From 302ff93b1cdc7c2b81c82fcaa79366d6c09489f0 Mon Sep 17 00:00:00 2001
From: gtani <gabriele.tani@gmail.com>
Date: Mon, 4 Sep 2023 12:05:09 -0500
Subject: [PATCH] Path management Errors management Unique version management

---
 configuration/environment/all.yaml            |  3 --
 .../environment/notebook_environment.yaml     | 11 ++++
 .../environment/specific_dataset.yaml         |  3 --
 configuration/main.yaml                       | 13 ++---
 main.py                                       | 52 ++++++++-----------
 src/feature_processing.py                     | 14 ++---
 src/import_manager.py                         | 33 +++++++-----
 src/unit_proccessing.py                       |  8 +--
 8 files changed, 68 insertions(+), 69 deletions(-)

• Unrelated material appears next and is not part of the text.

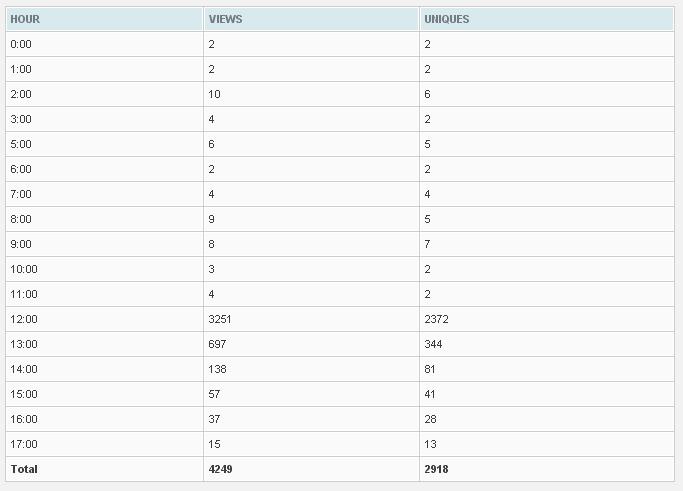Click the VIEWS column header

 delete mode 100644 configuration/environment/all.yaml
 create mode 100644 configuration/environment/notebook_environment.yaml
 delete mode 100644 configuration/environment/specific_dataset.yaml

diff --git a/configuration/environment/all.yaml b/configuration/environment/all.yaml
deleted file mode 100644
index f01b3fd..0000000
--- a/configuration/environment/all.yaml
+++ /dev/null
@@ -1,3 +0,0 @@
-# @package _global_
-dataset: all
-
diff --git a/configuration/environment/notebook_environment.yaml b/configuration/environment/notebook_environment.yaml
new file mode 100644
index 0000000..a69f20d
--- /dev/null
+++ b/configuration/environment/notebook_environment.yaml
@@ -0,0 +1,11 @@
+data:
+  externals: ../data/externals
+  raw: ../data/raw
+  processed: ../data/processed
+  final: ../data/final
+  results: ../results
+
+
+reload: true
+extract: true
+save_to_disk: false
\ No newline at end of file
diff --git a/configuration/environment/specific_dataset.yaml b/configuration/environment/specific_dataset.yaml
deleted file mode 100644
index abb752a..0000000
--- a/configuration/environment/specific_dataset.yaml
+++ /dev/null
@@ -1,3 +0,0 @@
-# @package _global_
-dataset: noonu_prefilled
-
diff --git a/configuration/main.yaml b/configuration/main.yaml
index 7350d26..48a710e 100644
--- a/configuration/main.yaml
+++ b/configuration/main.yaml
@@ -1,11 +1,7 @@
 # @package _global_
 version_base: 0.01
-data:
-  externals: ../data/externals
-  raw: ../data/raw
-  processed: ../data/processed
-  final: ../data/final
-  results: ../results
+defaults:
+  - environment/notebook_environment
 
 export_path: .
 
@@ -13,10 +9,7 @@ output_file: unit_risk_score.csv
 
 
 surveys: []
-survey_version: all
-reload: false
-extract: true
-save_to_disk: false
+survey_version: null
 
 features:
   answer_hour_set:
diff --git a/main.py b/main.py
index 3cff60d..39bb951 100644
--- a/main.py
+++ b/main.py
@@ -1,49 +1,43 @@
 import os
 from omegaconf import DictConfig, OmegaConf
+from hydra.core.hydra_config import HydraConfig
 from src.unit_proccessing import *
 import hydra
-#from memory_profiler import memory_usage
+# from memory_profiler import memory_usage
 import warnings
-warnings.simplefilter(action='ignore', category=Warning)
-
-
-def manage_relative_path(config, abosulute_path):
-    for name, relative_path in config.data.items():
-        if relative_path.startswith('../'):
-            config['data'][name] = os.path.join(abosulute_path, relative_path.replace('../', ''))
-    return config
 
-
-def manage_survey_definition(config):
-    if config['surveys'] != 'all' and type(config['surveys']) == str:
-        config['surveys'] = [config['surveys']]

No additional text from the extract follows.